All transactions are publicly visible, you can trace it in a bitcoin explorer, e.g. at blockchain.com but you cannot revert the transactions.
Successful scammers usually have to manage more and more addresses and most of them earlier or later do mistakes in staying private. So most of them could be caught. In practise (as of 2021) this doesn’t happen because most victims think it’s not possible or the loss value is too low or the police has far too few experts to follow it. But no scammer can feel save because you cannot improve the privacy after the fact. So each old case can be picked up somewhere in future.
This is how the tracing works:
With help of heuristics ( https://en.bitcoin.it/wiki/Privacy#Blockchain_attacks_on_privacy ) a cluster of bitcoin addresses is built which likely belong to the scammer. Then one investigates if at least one of the addresses in the cluster sent bitcoin to one of the millions of known exchange addresses. If this is not the case then you need to be patient. If there are links then the police can follow up directly (or via their colleagues in the exchanges country) to get all available information about their client who is likely the scammer. This information could be the id, the bank account number, a bitcoin withdrawal address or an altcoin withdrawal address. The first two options might lead to the real id of the scammer to claim the bitcoin back.The last two options provide the data to do follow on analytics actions.

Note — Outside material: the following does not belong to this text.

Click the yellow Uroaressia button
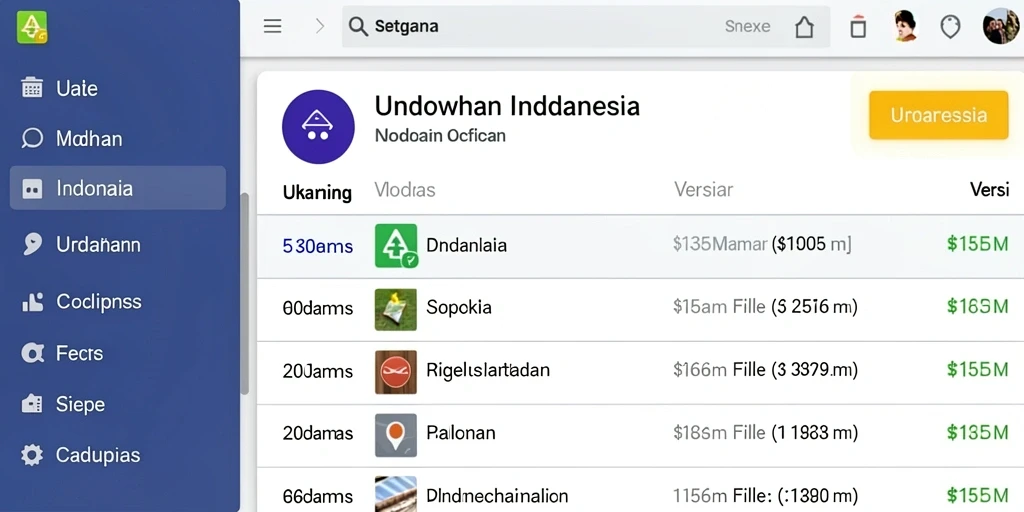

Of course scammers try to avoid this by moving the coins dozens of times around, by using mixers or by exchanging the bitcoin into e.g. Monero forth and back. This can theoretically break analysis but in the most cases it doesn’t work over time. One little mistake and the house of cards breaks down. E.g. I saw scammers moving the coins more than 300 times and then they mixed it with old coins again. So the effort of moving 300 times was a waste of time. Or I saw people using Wasabi Coinjoin several times in a row and afterwards they mixed it again with coins from their earlier business. Then the Coinjoin isn’t helping to stay private.

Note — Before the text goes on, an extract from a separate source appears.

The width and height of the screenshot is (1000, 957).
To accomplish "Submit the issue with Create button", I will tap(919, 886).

Bottom line the problem of a scammer is that they should avoid spending their coins together but that its a pain to do this with an increasing number of addresses and many scammers aren’t aware how easy tracing is with the right analytical tools.
After investigating dozens of cases I know that in most cases there are traces to exchanges. I’m convinced that most scammers could be caught, but if this is successful the final success depends on the exchanges (not all support inquiries) and the cooperation of the involved jurisdictions of scammer, exchange and victim.
I wish you success in your case!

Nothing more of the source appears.